Robert Jackson ’44

JacksonRobert Blake Jackson, 89, died peacefully Friday, February 12, 2016, at his Woodbury home. He was the husband of Marcella “Marcy” Jackson.

Mr. Jackson was born November 11, 1926, in Hartford, the son of Blake Smith and Freda Wilhelmina Welz. He graduated from Williston Academy in 1944 and was drafted into the U.S. Army from the freshman class of Amherst College. An infantry sergent, he sailed the Atlantic in a troop ship and crossed France in a boxcar to serve with the Armed Forces Network in Frankfurt, where he hosted a radio program from 1944 to 1946 before returning to complete his studies on the G.I. Bill for a degree in psychology. A member of Phi Delta Theta, he graduated from Amherst in 1950.

A member of the International Brotherhood of Magicians and the Society of American Magicians, he toured the Catskills the summer after college with L. Raymond Cox and His Merry Magical Mysteries.

Working at Johnson’s Bookstore in Springfield, Mass., from 1950 to 1952 led him to pursue a master of library science degree from Columbia University in 1953. At the East Orange Public Library from 1953 to 1966, he was head of community services, head of adult services at the main branch and promoted to coordinator of adult services for the entire system. He also taught courses in speed reading and the Great Books.

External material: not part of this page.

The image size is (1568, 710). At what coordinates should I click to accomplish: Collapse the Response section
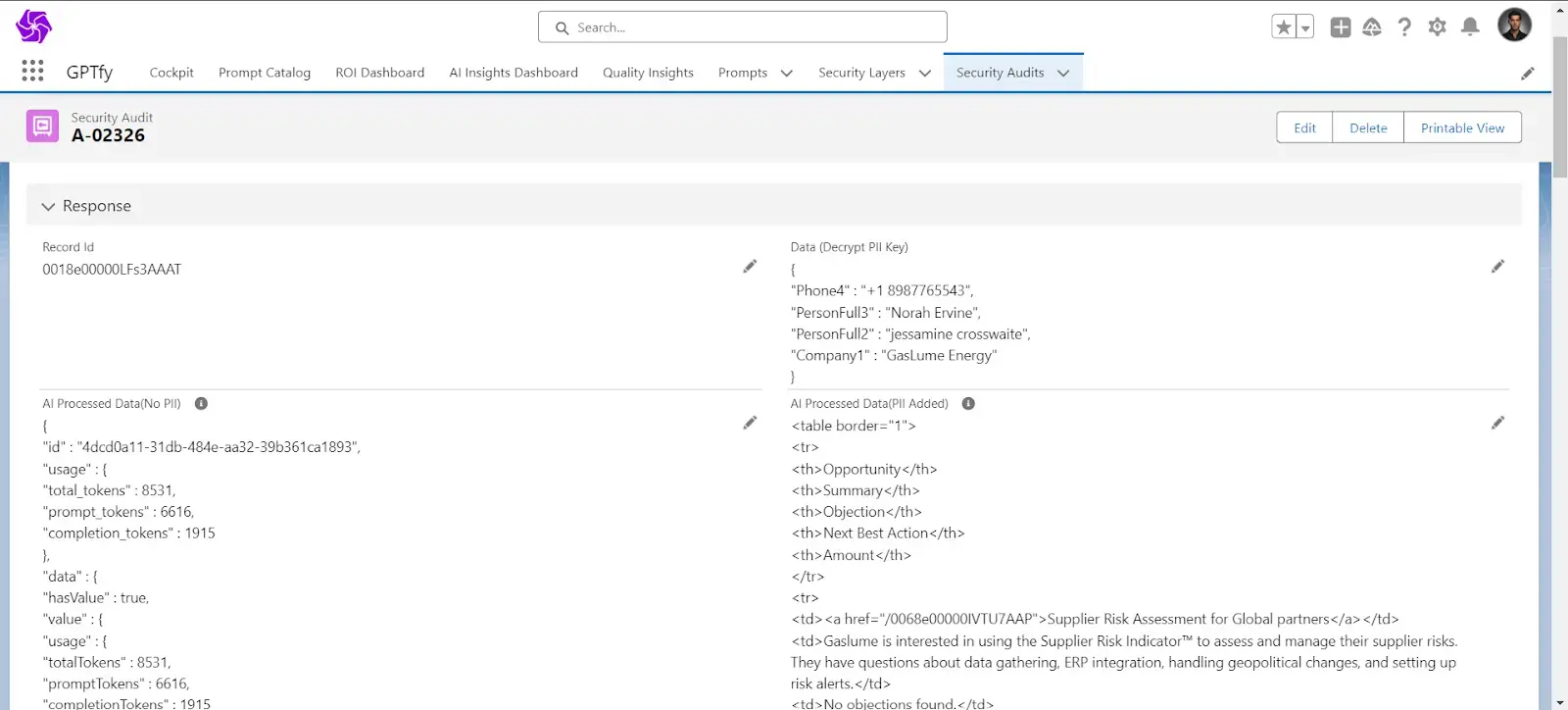[x=48, y=206]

Writing reviews for the Library Journal led him to co-author an automobile book with Beman Lord and begin his writing career with the Henry Z. Walk Publishing Company. He became a published author of more than 40 books on juvenile sports and auto literature, many of which are still available on

He was the proud owner of an MG-TC and many other sports cars and illustrated his car books with his own photographs. He regularly attended and photographed races at Lime Rock and other New England race courses.

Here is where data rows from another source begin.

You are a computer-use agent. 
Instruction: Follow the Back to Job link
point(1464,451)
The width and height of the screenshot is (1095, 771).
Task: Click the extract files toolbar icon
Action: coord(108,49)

He was in the pits and at trackside at many Grand Prix automobile events at Watkins Glen, where he photographed famous race car drivers.

He was a member of the Woodbury Library Board in 1972 and 1973 and a lifetime member of The Author’s Guild, Inc.

He was a ham radio operator and still remembered Morse code signals.

Besides his wife, he leaves relatives in Connecticut, Massachusetts, New York, Vermont, Maryland, Texas, Washington and Oregon.